Numerous normal faults are seen on seismic sections, and these can be grouped as major growth faults with associated synthetic and antithetic splays. They trend northeast–southwest and dip southeast–southwest (Fig. 8). These faulted anticlines are evidence of good hydrocarbon prospects in the study area (Fig. 9). Structures such as collapsed crest and back to back faults also constitute the hydrocarbon trap architecture. The ability of these numerous faults to act as seals depends on the amount of throw and the volume of shale smeared along the faults and the juxtaposition of permeable and impermeable layers (reservoirs and seals) across the fault planes. Since the paralic Agbada Formation is of regular alternation of sand–shale interval, there is a greater possibility of the shale smear sealing the growth faults and creating the required hydrocarbon traps, though in some cases, they act as migration pathways for oil and gas.

Fig. 8
figure 8

Fault trends mapped in the study area

Fig. 9
figure 9

Structural map for the F-sand top in depth, showing the numerous faulted anticlines

Conclusions

This study has shown that within the two depositional sequences delineated from the field, the prolific reservoirs are mainly of the lowstand tidally influenced channel and shoreface sands. These sands are correlated across the six wells especially the F-sand reservoir. Some other sands (A–E and G-sands) in the field are deposited in varying environments as distributary and tidal channels, foreshore and shoreface environments. The reservoirs span through shallow inner neritic to middle neritic and constitute mostly of shelf deposits. There is appreciable sand development distally, which confirms that the delta was continuously prograding, due to consistent supply of clastics.
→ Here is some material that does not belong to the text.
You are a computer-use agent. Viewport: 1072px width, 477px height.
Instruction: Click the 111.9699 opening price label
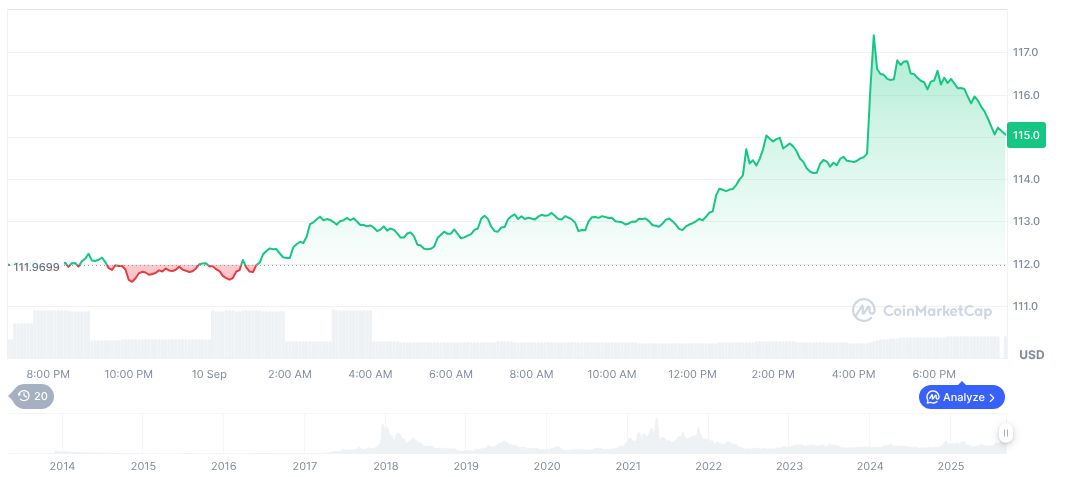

The results from porosity to permeability confirm that the F-sand has moderate to good reservoir quality. Its average water saturation of 14% and to 85% hydrocarbon saturation is an indication that the F-sand reservoir is charged with a significant volume of hydrocarbons. The structural analysis also confirms that there are numerous faulted anticlines, which is an evidence of good hydrocarbon prospects in the area. The study has shown that reservoir characterization studies using sequence stratigraphic and petrophysical methods have enabled a better understanding of the reservoir quality, heterogeneities and lateral extent within the basin.